*Assignment*
Could you print every record below exactly as written?

─── Material provided

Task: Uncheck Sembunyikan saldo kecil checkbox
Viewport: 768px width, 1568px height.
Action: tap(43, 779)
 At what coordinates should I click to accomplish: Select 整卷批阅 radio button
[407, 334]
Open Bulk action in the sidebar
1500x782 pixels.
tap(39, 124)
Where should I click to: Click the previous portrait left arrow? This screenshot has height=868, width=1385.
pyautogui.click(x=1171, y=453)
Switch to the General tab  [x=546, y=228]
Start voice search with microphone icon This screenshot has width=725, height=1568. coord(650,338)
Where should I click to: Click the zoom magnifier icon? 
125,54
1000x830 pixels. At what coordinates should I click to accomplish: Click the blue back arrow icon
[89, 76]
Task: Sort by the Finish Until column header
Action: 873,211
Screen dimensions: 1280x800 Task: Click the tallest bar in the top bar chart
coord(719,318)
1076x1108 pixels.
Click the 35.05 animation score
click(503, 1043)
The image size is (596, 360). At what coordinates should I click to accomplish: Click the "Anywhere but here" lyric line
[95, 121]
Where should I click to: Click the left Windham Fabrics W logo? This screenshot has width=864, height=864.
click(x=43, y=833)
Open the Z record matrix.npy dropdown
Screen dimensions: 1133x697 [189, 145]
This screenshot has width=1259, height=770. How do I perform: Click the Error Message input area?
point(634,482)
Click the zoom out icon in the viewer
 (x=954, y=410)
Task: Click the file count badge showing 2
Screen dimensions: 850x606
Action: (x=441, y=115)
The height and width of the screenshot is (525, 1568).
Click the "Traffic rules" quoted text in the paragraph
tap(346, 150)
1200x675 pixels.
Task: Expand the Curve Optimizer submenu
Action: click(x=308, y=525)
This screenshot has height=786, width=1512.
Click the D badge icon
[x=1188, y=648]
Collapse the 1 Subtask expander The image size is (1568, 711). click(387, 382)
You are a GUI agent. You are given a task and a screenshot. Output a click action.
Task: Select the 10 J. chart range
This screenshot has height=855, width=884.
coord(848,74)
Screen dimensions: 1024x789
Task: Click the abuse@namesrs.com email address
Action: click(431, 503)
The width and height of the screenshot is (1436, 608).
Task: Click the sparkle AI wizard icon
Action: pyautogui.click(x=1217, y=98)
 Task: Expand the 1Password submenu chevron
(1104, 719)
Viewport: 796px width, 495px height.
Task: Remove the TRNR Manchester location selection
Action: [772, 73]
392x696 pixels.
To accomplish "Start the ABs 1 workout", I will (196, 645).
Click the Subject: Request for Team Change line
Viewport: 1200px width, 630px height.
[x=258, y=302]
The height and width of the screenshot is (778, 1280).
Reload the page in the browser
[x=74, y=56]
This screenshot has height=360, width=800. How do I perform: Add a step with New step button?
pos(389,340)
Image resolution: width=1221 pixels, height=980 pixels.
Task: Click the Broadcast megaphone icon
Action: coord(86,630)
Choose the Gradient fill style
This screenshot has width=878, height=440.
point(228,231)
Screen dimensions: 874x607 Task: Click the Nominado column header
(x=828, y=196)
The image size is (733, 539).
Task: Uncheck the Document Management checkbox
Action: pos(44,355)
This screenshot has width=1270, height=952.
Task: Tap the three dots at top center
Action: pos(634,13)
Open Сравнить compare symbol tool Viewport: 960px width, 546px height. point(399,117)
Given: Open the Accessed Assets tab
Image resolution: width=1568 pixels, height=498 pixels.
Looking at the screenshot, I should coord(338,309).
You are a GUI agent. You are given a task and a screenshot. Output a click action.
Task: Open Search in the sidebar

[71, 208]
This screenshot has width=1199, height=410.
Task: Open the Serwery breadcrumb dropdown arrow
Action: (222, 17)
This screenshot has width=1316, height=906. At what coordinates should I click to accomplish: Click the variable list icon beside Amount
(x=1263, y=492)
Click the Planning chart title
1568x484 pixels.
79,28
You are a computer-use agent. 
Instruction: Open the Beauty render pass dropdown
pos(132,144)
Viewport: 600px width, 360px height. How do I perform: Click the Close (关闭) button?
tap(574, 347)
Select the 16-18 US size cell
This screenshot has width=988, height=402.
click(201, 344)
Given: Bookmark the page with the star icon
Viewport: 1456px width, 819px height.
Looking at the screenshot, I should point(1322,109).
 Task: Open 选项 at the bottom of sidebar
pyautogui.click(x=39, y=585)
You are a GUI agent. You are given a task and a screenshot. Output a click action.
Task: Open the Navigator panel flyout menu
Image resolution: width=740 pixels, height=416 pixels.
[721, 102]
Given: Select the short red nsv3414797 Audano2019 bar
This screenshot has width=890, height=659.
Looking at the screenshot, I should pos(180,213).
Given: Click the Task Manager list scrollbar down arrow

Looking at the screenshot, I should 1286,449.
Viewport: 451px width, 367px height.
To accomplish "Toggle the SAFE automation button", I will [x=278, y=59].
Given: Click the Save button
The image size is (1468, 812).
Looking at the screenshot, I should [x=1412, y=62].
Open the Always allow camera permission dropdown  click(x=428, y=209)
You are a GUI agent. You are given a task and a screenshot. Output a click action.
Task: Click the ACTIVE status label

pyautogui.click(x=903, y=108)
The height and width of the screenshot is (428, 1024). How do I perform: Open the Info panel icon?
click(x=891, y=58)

──────

*Output of the task*
Task: Uncheck Sembunyikan saldo kecil checkbox
Viewport: 768px width, 1568px height.
Action: tap(43, 779)
 At what coordinates should I click to accomplish: Select 整卷批阅 radio button
[407, 334]
Open Bulk action in the sidebar
1500x782 pixels.
tap(39, 124)
Where should I click to: Click the previous portrait left arrow? This screenshot has height=868, width=1385.
pyautogui.click(x=1171, y=453)
Switch to the General tab  [x=546, y=228]
Start voice search with microphone icon This screenshot has width=725, height=1568. coord(650,338)
Where should I click to: Click the zoom magnifier icon? 
125,54
1000x830 pixels. At what coordinates should I click to accomplish: Click the blue back arrow icon
[89, 76]
Task: Sort by the Finish Until column header
Action: 873,211
Screen dimensions: 1280x800 Task: Click the tallest bar in the top bar chart
coord(719,318)
1076x1108 pixels.
Click the 35.05 animation score
click(503, 1043)
The image size is (596, 360). At what coordinates should I click to accomplish: Click the "Anywhere but here" lyric line
[95, 121]
Where should I click to: Click the left Windham Fabrics W logo? This screenshot has width=864, height=864.
click(x=43, y=833)
Open the Z record matrix.npy dropdown
Screen dimensions: 1133x697 [189, 145]
This screenshot has width=1259, height=770. How do I perform: Click the Error Message input area?
point(634,482)
Click the zoom out icon in the viewer
 (x=954, y=410)
Task: Click the file count badge showing 2
Screen dimensions: 850x606
Action: (x=441, y=115)
The height and width of the screenshot is (525, 1568).
Click the "Traffic rules" quoted text in the paragraph
tap(346, 150)
1200x675 pixels.
Task: Expand the Curve Optimizer submenu
Action: click(x=308, y=525)
This screenshot has height=786, width=1512.
Click the D badge icon
[x=1188, y=648]
Collapse the 1 Subtask expander The image size is (1568, 711). click(387, 382)
You are a GUI agent. You are given a task and a screenshot. Output a click action.
Task: Select the 10 J. chart range
This screenshot has height=855, width=884.
coord(848,74)
Screen dimensions: 1024x789
Task: Click the abuse@namesrs.com email address
Action: click(431, 503)
The width and height of the screenshot is (1436, 608).
Task: Click the sparkle AI wizard icon
Action: pyautogui.click(x=1217, y=98)
 Task: Expand the 1Password submenu chevron
(1104, 719)
Viewport: 796px width, 495px height.
Task: Remove the TRNR Manchester location selection
Action: [772, 73]
392x696 pixels.
To accomplish "Start the ABs 1 workout", I will (196, 645).
Click the Subject: Request for Team Change line
Viewport: 1200px width, 630px height.
[x=258, y=302]
The height and width of the screenshot is (778, 1280).
Reload the page in the browser
[x=74, y=56]
This screenshot has height=360, width=800. How do I perform: Add a step with New step button?
pos(389,340)
Image resolution: width=1221 pixels, height=980 pixels.
Task: Click the Broadcast megaphone icon
Action: coord(86,630)
Choose the Gradient fill style
This screenshot has width=878, height=440.
point(228,231)
Screen dimensions: 874x607 Task: Click the Nominado column header
(x=828, y=196)
The image size is (733, 539).
Task: Uncheck the Document Management checkbox
Action: pos(44,355)
This screenshot has width=1270, height=952.
Task: Tap the three dots at top center
Action: pos(634,13)
Open Сравнить compare symbol tool Viewport: 960px width, 546px height. point(399,117)
Given: Open the Accessed Assets tab
Image resolution: width=1568 pixels, height=498 pixels.
Looking at the screenshot, I should coord(338,309).
You are a GUI agent. You are given a task and a screenshot. Output a click action.
Task: Open Search in the sidebar

[71, 208]
This screenshot has width=1199, height=410.
Task: Open the Serwery breadcrumb dropdown arrow
Action: (222, 17)
This screenshot has width=1316, height=906. At what coordinates should I click to accomplish: Click the variable list icon beside Amount
(x=1263, y=492)
Click the Planning chart title
1568x484 pixels.
79,28
You are a computer-use agent. 
Instruction: Open the Beauty render pass dropdown
pos(132,144)
Viewport: 600px width, 360px height. How do I perform: Click the Close (关闭) button?
tap(574, 347)
Select the 16-18 US size cell
This screenshot has width=988, height=402.
click(201, 344)
Given: Bookmark the page with the star icon
Viewport: 1456px width, 819px height.
Looking at the screenshot, I should point(1322,109).
 Task: Open 选项 at the bottom of sidebar
pyautogui.click(x=39, y=585)
You are a GUI agent. You are given a task and a screenshot. Output a click action.
Task: Open the Navigator panel flyout menu
Image resolution: width=740 pixels, height=416 pixels.
[721, 102]
Given: Select the short red nsv3414797 Audano2019 bar
This screenshot has width=890, height=659.
Looking at the screenshot, I should pos(180,213).
Given: Click the Task Manager list scrollbar down arrow

Looking at the screenshot, I should 1286,449.
Viewport: 451px width, 367px height.
To accomplish "Toggle the SAFE automation button", I will [x=278, y=59].
Given: Click the Save button
The image size is (1468, 812).
Looking at the screenshot, I should [x=1412, y=62].
Open the Always allow camera permission dropdown  click(x=428, y=209)
You are a GUI agent. You are given a task and a screenshot. Output a click action.
Task: Click the ACTIVE status label

pyautogui.click(x=903, y=108)
The height and width of the screenshot is (428, 1024). How do I perform: Open the Info panel icon?
click(x=891, y=58)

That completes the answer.